A study led by Associate Director WOO Choong-Wan of the Center for Neuroscience Imaging Research (CNIR) within the Institute for Basic Science (IBS), along with Michael YOO Seng Bum, Assistant Professor of Biomedical Engineering at Sungkyunkwan University, has uncovered new insights into how the brain processes and integrates pain information. Their research goes beyond identifying brain areas that respond to pain, revealing the mechanisms behind the brain's integration of pain-related information. Using functional magnetic resonance imaging (fMRI), they formalized how the brain combines pain expectations with the actual intensity of painful stimuli.

Pain is a complex experience influenced not just by the intensity of a painful stimulus but also by the individual’s expectations. For instance, the pain one expects to feel can alter the perception of the actual pain experienced. While previous research has mapped out which brain regions handle these separate factors that contribute to our pain experience, this new study tackles the question of how these different factors come together to create a unified sensation of pain.

KIM Jungwoo, the first author of the study, stated, “It’s not just about knowing which parts of the brain are important; ultimately, understanding how pain arises is key to figuring out how to eliminate unnecessary pain.”

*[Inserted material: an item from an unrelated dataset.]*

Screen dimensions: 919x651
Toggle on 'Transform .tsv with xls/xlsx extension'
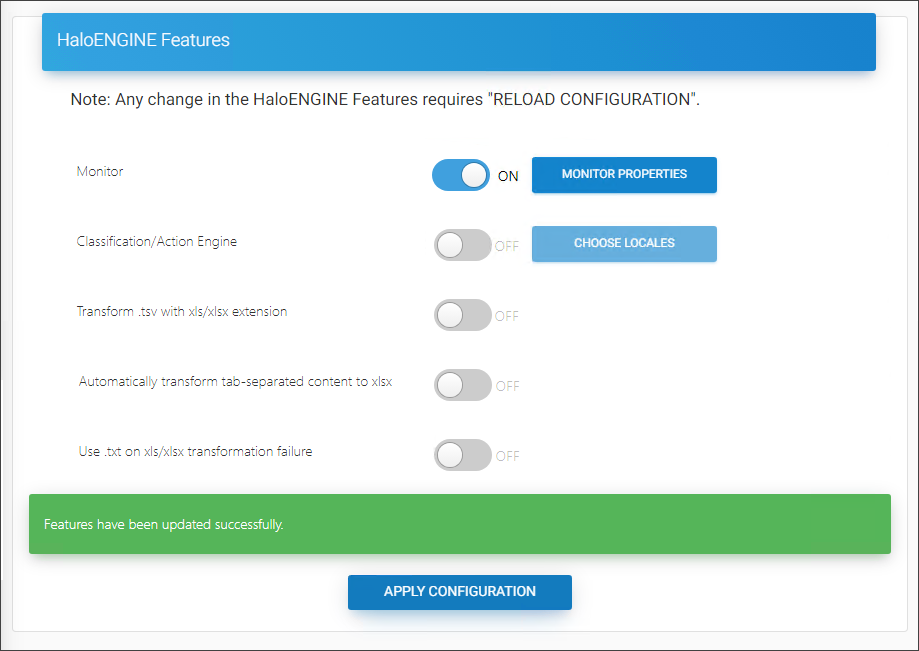click(x=461, y=314)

The researchers used fMRI to observe brain activity in participants exposed to varying levels of pain stimuli, while also manipulating their expectations about the level of pain they would feel. To fully understand how pain is processed in the brain, they separated the process into two stages: preservation (how the brain maintains information about pain expectations and stimulus intensity) and integration (how these elements combine to form a cohesive pain experience). They examined these processes across different levels of the brain’s cortical hierarchy*, expecting lower-level brain networks to preserve information without integrating it, and higher-level networks to preserve and integrate both.

* Cortical Hierarchy: The brain processes information in a stepwise manner, with lower-level networks (like the sensory and motor networks) handling basic sensory input, and higher-level networks (such as the limbic system and default mode network) integrating more complex information. This study used this framework to understand how the brain processes and integrates pain information at different levels.

Contrary to the researchers’ initial hypothesis, the results showed that all networks, regardless of level, preserved both types of information—pain expectations and stimulus intensity. However, only higher-level networks were able to integrate this information by simply adding the preserved expectation and stimulus information together. This suggests that while the entire brain stores pain information, only specific areas are responsible for integrating different pain-related signals into the experience of pain.

This study represents a significant collaboration between two fields of neuroscience. Dr. Yoo, an expert in decision-making and electrophysiology, and Dr. Woo, a pain researcher specializing in fMRI, combined their expertise to explore how pain information is processed across the whole brain. Their innovative approach sheds light on the brain’s mechanisms for processing pain, providing valuable insights that could lead to new approaches to treating chronic pain.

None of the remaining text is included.